Leo van Iersel tried constructing super-networks from incomplete sub-networks, sticking to algorithms rather than proofs. Yufeng Wu and Zhi-Zhong Chen later tried the same strategy for their networks, as did Lusheng Wang for pedigree comparison (he was the only person other than myself to even mention pedigrees).

Mike Steel considered under what circumstances a network can be viewed as a "tree with reticulations" rather than a non-tree network (ie. not every vertex is part of the same underlying tree); this led him to the interesting observation that whether a dataset can be represented by a tree can depend on the taxon sampling. He also looked at when a set of non-tree distances can appear to be tree-like, which is the sort of question that only a mathematician would ask.

Most of the audience interjections this week have come from Sagi Snir, and the rest of the speakers got to return the favor this afternoon, when he spoke about trying to reconstruct trees subject to large amounts of horizontal gene transfer.
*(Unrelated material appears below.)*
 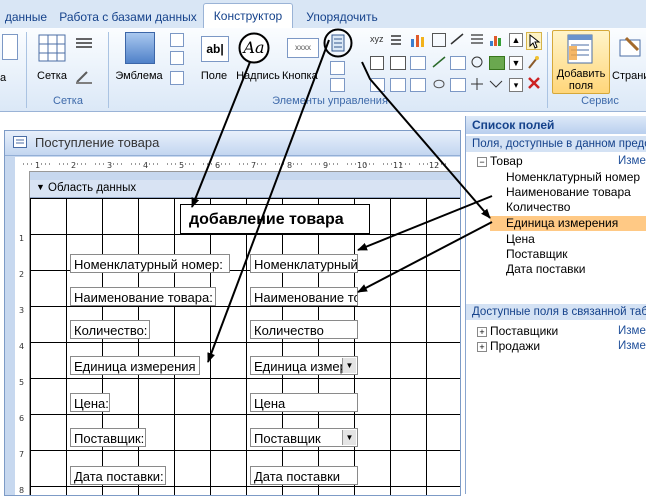 What do you see at coordinates (425, 257) in the screenshot?
I see `arrow-field-to-product-name` at bounding box center [425, 257].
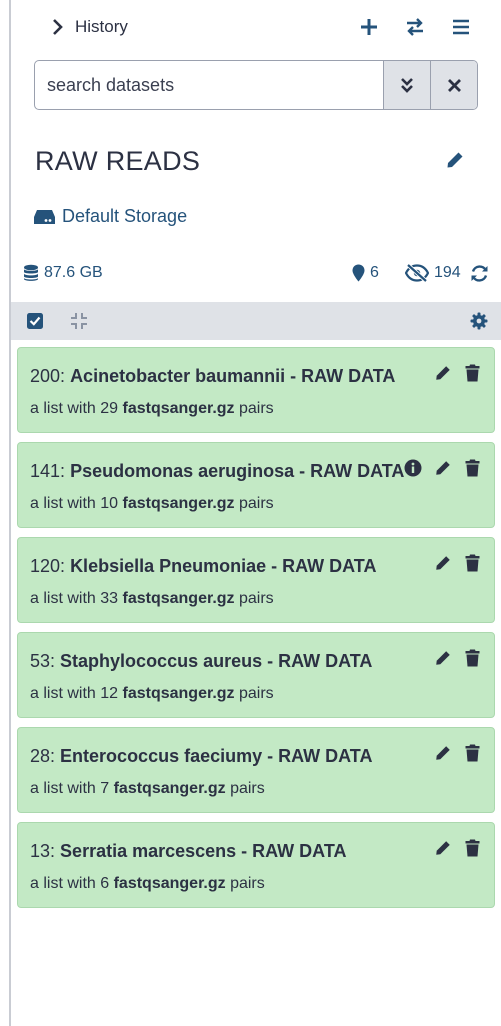 Image resolution: width=501 pixels, height=1026 pixels. What do you see at coordinates (70, 788) in the screenshot?
I see `collection-size: a list with 7` at bounding box center [70, 788].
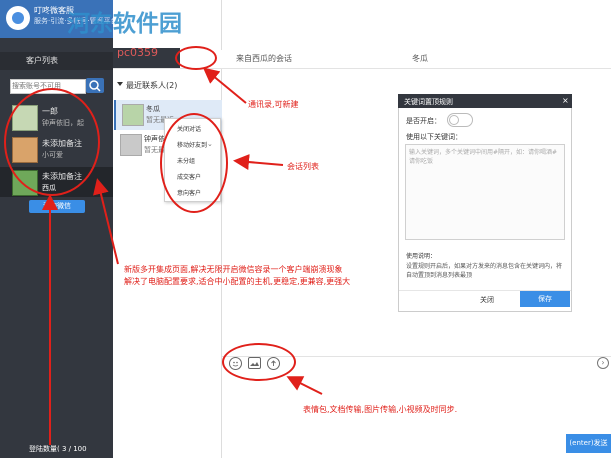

In the process, he also tried to "sketch" a mathematical proof, which turned into a full-sized painting, before moving on to his algorithm.


Singapore, Day 3


It was hard going this morning for the biologists, as there were three main computational talks. First, Vince Moulton further developed some of his ideas about split networks, including median networks, quasi-median networks and neighbor-nets, and what sorts of trees they might contain. Then, Céline Scornavacca expanded on her ideas for calculating the "hybrid number". Finally, Jens Lagergren outlined his work on fitting gene trees to known species trees and networks; this has come a long way in recent years.

We had the afternoon off, although many people took the opportunity to pretend that they were still in their offices at home. Myself, I sat by the pool waiting for the temperature to cool (this was the hottest day so far this week), and then went to the Singapore Botanical Gardens, where I circumnavigated the Evolution Garden, the National Orchid Garden, and the Rainforest Walk. I then briefly perused Orchard Street (one of the most ridiculous shopping meccas you will ever see) and the Raffles Hotel (an even more ridiculous hang-over from British imperialism), before returning to the pool side. It's a tough life.